[Source records]
*** Block opens ***

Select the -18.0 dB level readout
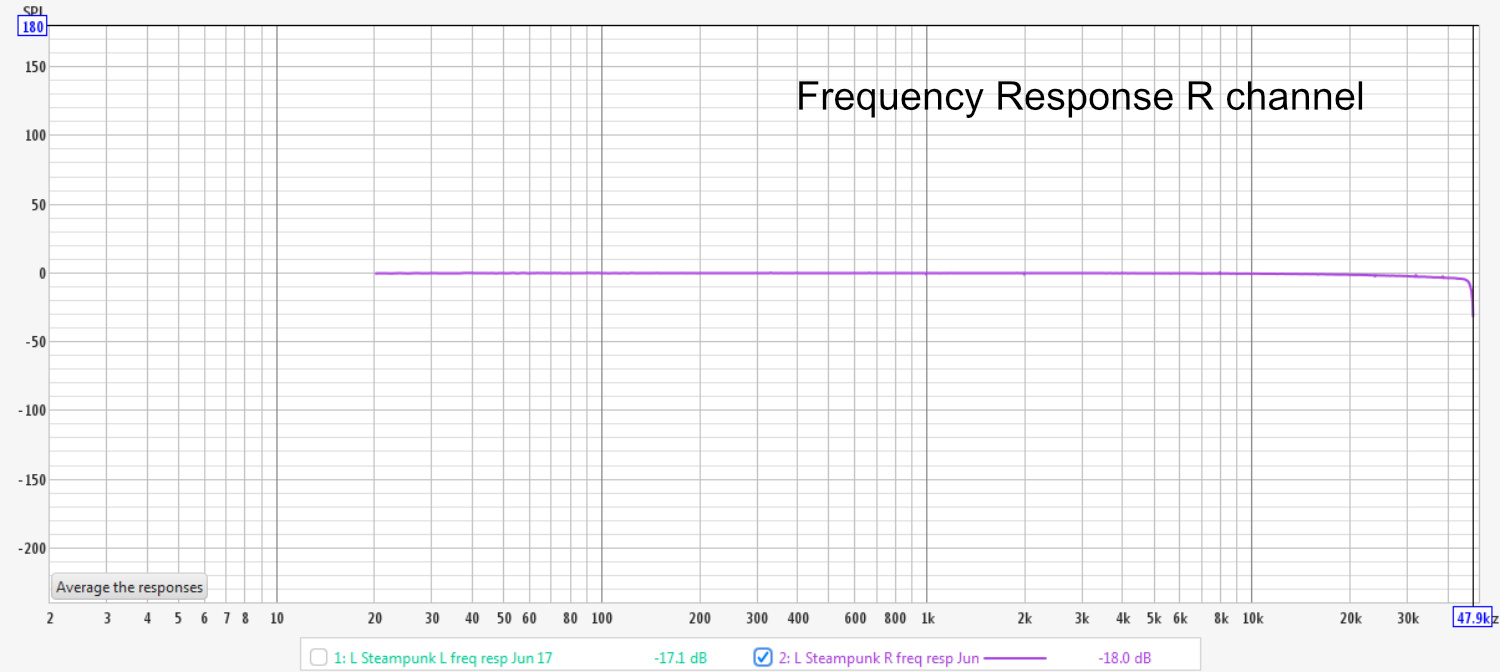The width and height of the screenshot is (1500, 672). [x=1122, y=657]
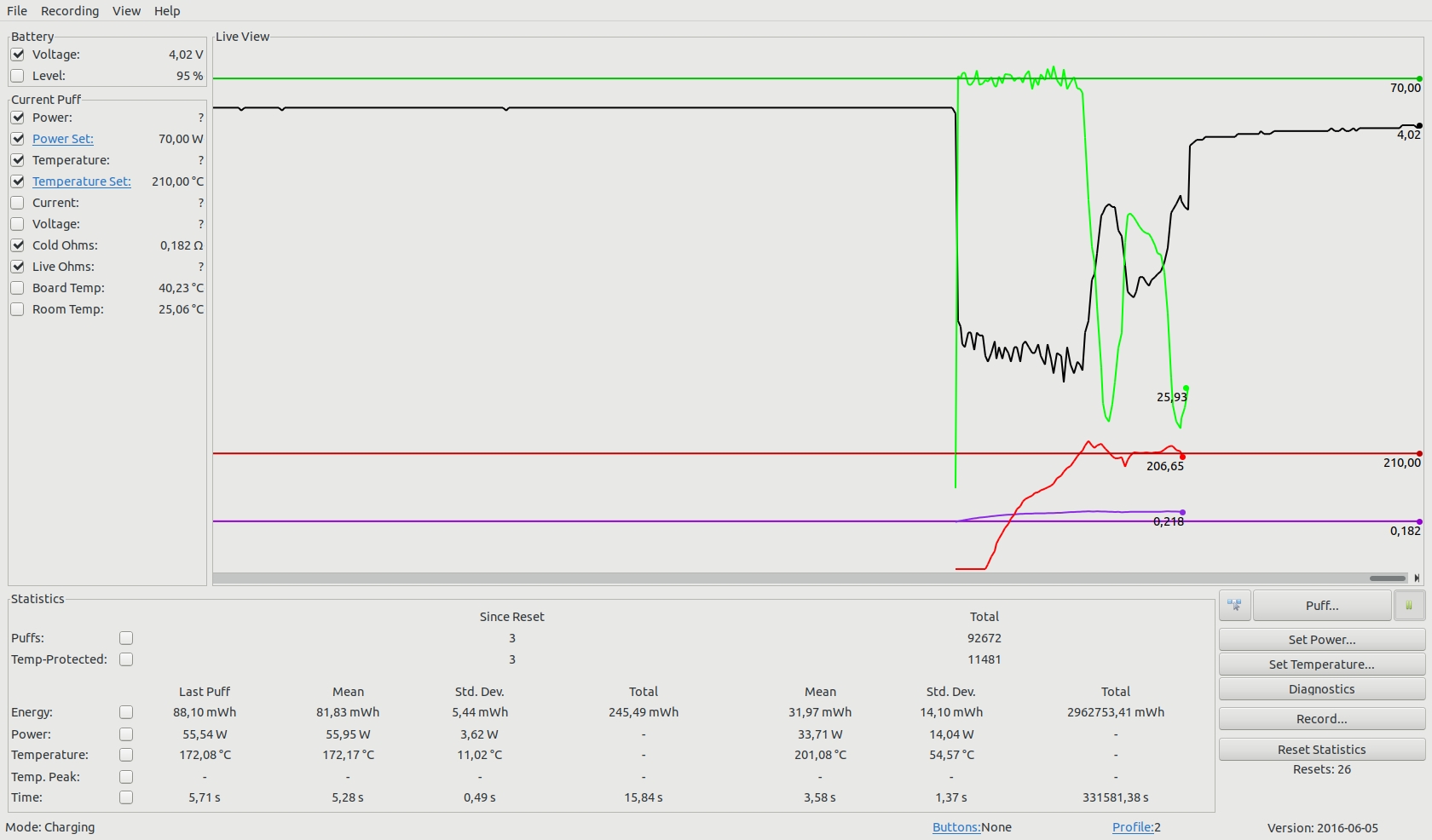Viewport: 1432px width, 840px height.
Task: Open the View menu
Action: [x=126, y=11]
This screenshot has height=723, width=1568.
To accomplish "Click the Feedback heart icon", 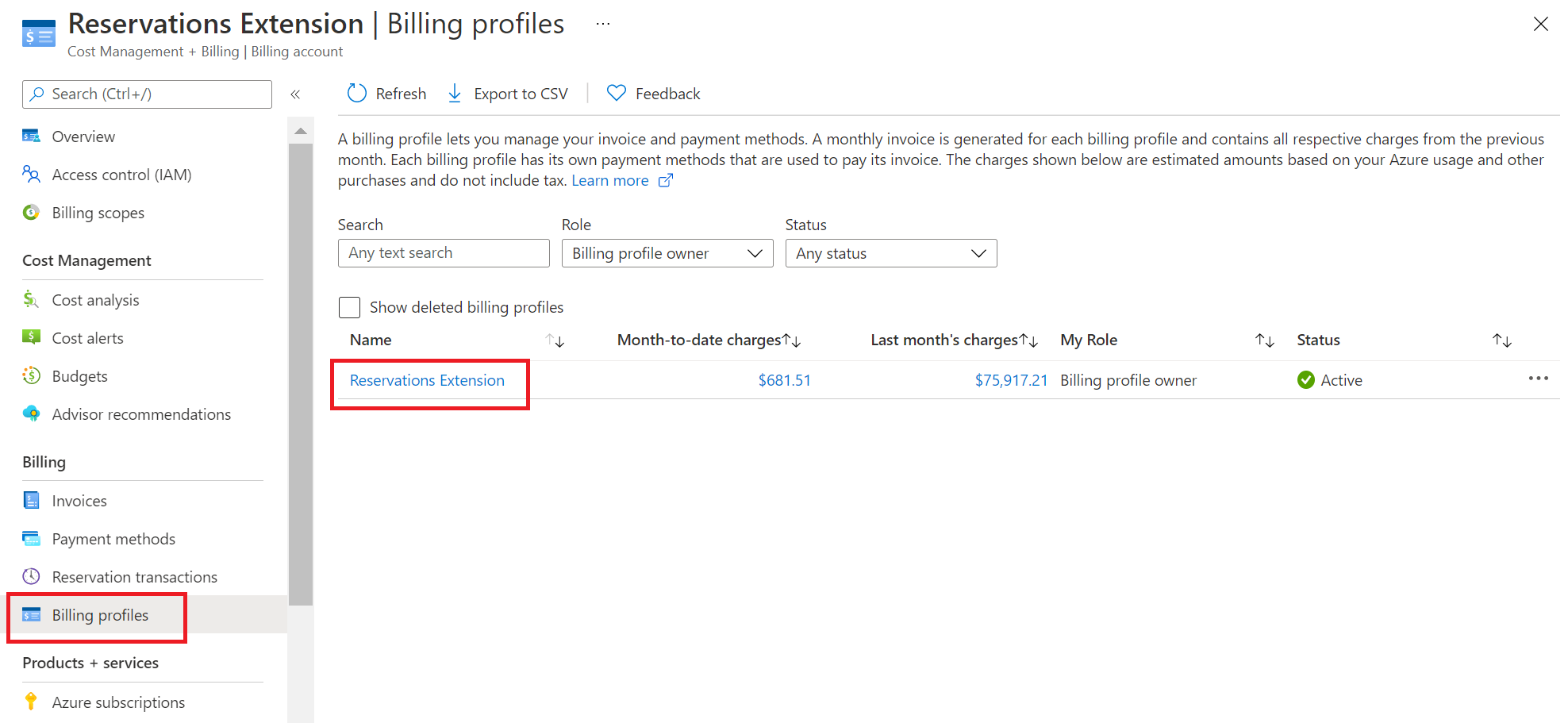I will pyautogui.click(x=617, y=94).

*** Block closes ***

● Your instructions
Could you reproduce exactly, and only, the lines from the start of the records through the line containing "This screenshot has height=723, width=1568.", leaving out the pictures?

● Task solution
Select the -18.0 dB level readout
The width and height of the screenshot is (1500, 672). [x=1122, y=657]
Viewport: 1432px width, 840px height.
Task: Open the View menu
Action: [x=126, y=11]
This screenshot has height=723, width=1568.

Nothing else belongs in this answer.